I hope however my Dear Thomas you will be proof against his Shafts untill you return to your Native Land, and then chuse a wife whose habits tastes & sentiments are calculated for the Meridian of your own Country. may your choice be productive of happiness to yourself, and then it cannot fail to give pleasure to your ever affectionate / Mother

A. Adams7

RC (Adams Papers); endorsed: “Mrs: A Adams 10 June 1796 / 6 August Recd: / 27 Do Ansd.”

1.

Richard Copeland Beale, son of AA and JA’s neighbor Capt.
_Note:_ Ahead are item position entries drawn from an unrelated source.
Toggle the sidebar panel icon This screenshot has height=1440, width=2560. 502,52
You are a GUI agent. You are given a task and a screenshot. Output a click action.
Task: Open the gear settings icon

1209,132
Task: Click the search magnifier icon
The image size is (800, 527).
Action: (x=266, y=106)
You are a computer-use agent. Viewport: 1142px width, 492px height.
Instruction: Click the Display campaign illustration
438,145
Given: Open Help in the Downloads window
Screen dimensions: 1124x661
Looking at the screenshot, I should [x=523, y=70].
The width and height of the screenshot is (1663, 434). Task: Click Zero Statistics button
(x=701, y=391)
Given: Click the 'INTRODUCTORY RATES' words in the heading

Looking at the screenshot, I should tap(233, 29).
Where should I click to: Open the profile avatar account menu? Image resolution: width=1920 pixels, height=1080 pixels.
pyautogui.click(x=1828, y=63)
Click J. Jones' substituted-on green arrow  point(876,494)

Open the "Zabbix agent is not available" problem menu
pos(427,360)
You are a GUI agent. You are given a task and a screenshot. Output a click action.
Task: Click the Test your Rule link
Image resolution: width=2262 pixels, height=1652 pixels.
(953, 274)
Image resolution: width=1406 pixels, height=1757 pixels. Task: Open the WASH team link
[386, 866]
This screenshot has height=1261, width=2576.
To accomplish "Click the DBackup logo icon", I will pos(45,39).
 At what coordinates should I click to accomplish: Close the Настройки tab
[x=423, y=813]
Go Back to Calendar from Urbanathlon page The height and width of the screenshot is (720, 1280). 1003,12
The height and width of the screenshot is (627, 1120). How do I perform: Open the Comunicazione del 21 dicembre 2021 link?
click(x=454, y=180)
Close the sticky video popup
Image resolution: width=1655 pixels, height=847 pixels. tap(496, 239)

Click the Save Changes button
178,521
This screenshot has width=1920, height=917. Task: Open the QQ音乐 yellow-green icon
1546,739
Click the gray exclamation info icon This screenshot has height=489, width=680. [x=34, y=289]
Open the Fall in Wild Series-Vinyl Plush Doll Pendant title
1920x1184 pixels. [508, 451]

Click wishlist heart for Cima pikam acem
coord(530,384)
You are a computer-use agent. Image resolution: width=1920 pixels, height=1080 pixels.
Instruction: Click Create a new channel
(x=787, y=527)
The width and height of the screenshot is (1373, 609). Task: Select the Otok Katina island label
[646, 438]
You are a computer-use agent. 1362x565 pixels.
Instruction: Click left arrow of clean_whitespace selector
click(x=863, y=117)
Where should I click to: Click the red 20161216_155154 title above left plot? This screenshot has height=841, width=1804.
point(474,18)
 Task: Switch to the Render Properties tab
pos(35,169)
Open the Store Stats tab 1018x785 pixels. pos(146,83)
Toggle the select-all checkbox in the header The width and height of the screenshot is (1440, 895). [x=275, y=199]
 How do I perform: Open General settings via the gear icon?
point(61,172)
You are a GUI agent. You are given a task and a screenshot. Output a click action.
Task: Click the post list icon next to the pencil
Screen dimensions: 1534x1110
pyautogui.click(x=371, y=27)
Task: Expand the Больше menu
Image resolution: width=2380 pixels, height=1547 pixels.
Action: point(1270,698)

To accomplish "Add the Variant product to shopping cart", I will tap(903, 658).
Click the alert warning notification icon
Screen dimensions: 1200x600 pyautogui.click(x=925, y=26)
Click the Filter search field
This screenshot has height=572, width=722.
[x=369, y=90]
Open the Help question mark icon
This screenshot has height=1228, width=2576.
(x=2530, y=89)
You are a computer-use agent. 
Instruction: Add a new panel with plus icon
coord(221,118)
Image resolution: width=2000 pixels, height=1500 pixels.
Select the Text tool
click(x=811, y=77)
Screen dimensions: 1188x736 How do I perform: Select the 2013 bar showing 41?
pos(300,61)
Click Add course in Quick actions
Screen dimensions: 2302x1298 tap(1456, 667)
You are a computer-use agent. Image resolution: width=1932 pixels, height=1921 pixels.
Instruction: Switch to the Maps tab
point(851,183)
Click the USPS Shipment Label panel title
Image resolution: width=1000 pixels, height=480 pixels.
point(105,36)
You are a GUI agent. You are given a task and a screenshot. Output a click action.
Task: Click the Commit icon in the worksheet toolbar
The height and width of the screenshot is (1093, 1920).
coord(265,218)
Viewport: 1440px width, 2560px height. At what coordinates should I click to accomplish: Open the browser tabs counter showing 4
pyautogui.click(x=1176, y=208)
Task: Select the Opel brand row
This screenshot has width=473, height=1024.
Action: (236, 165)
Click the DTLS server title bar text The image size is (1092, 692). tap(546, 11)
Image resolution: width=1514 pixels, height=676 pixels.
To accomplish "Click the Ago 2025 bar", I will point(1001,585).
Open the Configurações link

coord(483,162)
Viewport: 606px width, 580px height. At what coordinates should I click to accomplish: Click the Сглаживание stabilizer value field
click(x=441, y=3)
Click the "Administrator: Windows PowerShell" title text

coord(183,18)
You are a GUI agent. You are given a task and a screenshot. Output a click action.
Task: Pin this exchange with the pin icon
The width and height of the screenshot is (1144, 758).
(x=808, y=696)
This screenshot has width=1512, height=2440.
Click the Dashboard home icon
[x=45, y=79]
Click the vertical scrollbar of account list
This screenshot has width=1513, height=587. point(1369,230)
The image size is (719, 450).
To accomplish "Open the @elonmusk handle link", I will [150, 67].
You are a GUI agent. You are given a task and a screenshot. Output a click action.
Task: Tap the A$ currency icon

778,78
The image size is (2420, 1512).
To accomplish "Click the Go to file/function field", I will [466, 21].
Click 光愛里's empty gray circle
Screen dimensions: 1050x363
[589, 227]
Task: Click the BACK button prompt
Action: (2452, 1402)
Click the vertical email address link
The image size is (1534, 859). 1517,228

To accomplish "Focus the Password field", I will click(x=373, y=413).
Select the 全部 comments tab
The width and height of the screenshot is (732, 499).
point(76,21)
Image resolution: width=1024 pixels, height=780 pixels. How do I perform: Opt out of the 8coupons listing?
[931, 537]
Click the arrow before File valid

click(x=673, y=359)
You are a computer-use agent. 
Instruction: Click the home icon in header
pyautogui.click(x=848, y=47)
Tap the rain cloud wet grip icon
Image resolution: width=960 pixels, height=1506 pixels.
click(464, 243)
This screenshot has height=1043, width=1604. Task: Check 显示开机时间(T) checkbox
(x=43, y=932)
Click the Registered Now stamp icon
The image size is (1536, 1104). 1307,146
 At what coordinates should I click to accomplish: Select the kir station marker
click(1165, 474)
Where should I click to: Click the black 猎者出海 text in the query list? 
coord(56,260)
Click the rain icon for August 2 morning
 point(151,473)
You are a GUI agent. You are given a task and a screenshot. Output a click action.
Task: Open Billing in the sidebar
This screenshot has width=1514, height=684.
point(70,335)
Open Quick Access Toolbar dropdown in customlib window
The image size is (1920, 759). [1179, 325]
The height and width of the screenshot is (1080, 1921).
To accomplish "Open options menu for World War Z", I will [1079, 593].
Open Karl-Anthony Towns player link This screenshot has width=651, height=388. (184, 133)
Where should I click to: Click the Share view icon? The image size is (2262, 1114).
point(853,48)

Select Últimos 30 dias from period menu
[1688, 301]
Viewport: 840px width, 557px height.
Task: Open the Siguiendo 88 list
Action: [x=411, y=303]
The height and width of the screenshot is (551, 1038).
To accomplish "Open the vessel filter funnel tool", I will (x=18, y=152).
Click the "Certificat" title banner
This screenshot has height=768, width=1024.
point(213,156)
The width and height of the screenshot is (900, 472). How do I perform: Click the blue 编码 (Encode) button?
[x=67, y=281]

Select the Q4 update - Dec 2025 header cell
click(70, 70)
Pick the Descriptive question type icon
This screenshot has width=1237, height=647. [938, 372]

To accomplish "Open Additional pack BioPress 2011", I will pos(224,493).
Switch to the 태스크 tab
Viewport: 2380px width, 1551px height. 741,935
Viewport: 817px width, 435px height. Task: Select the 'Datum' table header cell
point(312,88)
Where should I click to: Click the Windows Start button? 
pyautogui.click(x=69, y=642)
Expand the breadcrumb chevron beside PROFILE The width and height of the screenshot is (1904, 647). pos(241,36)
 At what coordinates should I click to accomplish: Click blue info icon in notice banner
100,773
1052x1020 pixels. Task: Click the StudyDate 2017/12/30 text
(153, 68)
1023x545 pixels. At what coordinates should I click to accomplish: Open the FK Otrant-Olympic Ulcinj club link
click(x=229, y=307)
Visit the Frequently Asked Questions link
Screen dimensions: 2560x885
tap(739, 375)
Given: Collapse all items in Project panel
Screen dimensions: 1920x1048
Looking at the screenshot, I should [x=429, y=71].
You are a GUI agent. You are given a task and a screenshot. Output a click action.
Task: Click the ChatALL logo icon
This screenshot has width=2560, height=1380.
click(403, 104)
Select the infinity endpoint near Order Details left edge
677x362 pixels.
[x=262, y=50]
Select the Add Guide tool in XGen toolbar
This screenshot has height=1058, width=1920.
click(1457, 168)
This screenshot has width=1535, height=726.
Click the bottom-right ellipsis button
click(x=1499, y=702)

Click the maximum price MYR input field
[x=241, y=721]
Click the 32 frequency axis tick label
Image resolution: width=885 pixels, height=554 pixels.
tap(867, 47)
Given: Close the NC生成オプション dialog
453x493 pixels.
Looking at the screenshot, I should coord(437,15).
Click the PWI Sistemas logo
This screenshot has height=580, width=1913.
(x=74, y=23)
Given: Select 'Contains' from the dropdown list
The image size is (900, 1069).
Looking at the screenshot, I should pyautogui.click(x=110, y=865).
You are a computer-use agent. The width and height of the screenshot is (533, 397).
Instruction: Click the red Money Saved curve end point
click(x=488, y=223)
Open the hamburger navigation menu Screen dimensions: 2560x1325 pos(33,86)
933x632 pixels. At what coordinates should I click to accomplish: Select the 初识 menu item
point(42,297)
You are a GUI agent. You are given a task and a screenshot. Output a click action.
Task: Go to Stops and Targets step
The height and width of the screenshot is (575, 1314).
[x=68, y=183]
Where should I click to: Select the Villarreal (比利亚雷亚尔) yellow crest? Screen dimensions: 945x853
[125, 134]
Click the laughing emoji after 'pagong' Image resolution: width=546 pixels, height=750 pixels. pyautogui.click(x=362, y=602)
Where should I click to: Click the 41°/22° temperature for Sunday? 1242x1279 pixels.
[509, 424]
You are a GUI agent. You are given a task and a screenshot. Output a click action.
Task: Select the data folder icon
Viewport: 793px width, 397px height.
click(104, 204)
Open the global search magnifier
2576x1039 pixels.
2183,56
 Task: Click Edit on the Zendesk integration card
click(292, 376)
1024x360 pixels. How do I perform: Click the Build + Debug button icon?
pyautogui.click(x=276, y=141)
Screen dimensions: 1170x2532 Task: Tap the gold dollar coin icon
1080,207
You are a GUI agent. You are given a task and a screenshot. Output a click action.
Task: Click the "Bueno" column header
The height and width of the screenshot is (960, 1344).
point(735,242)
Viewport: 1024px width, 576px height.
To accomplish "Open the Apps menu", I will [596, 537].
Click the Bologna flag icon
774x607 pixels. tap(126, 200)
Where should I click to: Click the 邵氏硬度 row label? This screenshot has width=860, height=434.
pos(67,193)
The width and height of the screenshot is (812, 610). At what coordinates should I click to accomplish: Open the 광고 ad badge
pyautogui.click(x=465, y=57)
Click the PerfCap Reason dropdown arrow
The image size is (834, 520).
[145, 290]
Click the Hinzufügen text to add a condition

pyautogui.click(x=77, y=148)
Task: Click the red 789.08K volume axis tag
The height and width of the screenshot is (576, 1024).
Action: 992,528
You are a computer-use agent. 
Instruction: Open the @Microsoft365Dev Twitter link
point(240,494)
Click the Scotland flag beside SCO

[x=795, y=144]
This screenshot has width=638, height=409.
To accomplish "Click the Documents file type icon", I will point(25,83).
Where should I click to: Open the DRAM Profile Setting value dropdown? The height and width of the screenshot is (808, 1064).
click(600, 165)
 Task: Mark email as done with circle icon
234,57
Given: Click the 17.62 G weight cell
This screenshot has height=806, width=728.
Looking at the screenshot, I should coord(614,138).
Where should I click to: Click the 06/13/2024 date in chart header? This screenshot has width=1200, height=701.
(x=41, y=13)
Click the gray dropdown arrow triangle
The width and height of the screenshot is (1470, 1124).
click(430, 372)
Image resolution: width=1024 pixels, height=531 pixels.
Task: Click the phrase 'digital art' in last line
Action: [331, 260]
Benjamin Beale Jr., was captain of the Britannia (Sprague, Braintree Families ; Boston and Charlestown Ship Registers , p. 27).

2.

TBA to JA, 14 Dec. 1795; JQA mentioned 317 TBA’s recent illness in his letters to AA of 28 Feb. and 30 March 1796, all above.

3.

On 19 May George Washington nominated Rufus King to be minister plenipotentiary to Great Britain and David Humphreys to be minister plenipotentiary to Spain; the Senate approved both nominations the next day (U.S. Senate, Exec. Jour., 4th Cong., 1st sess., p. 209).

4.

Henry St. John, Viscount Bolingbroke, “On the Spirit of Patriotism,” The Miscellaneous Works of the Right Honourable Henry St. John, Lord Viscount Bolingbroke, 4 vols., Edinburgh, 1773, 4:191: “But eloquence must flow like a stream that is fed by an abundant spring, and not spout forth a little frothy water on some gaudy day, and remain dry the rest of the year.”

5.

William Pitt the elder, 1st Earl of Chatham, gave his last speech in Parliament on 7 April 1778. Against his physician’s advice, wrapped in flannels and supported by crutches, Pitt protested the American policy of the Rockingham party. While rising for his second speech of the day, Pitt fell into a fit and after a brief recovery died on 11 May ( DNB ).

6.

While this quotation is derived originally from different portions of Torquato Tasso, The Amyntas of Tasso, the words as AA quotes them appeared opposite the preface to vol. 1 of Jacques François Paul Aldonce de Sade, The Life of Petrarch: Collected from Memoires pour la Vie de Petrarch, transl. Susanna Dobson, 2 vols., London, 1775.

7.

AA also wrote a brief letter to JQA of the same date owing that “a few Lines are better than none at all” but that her letter-writing efforts of the day had been focused on TBA (Adams Papers).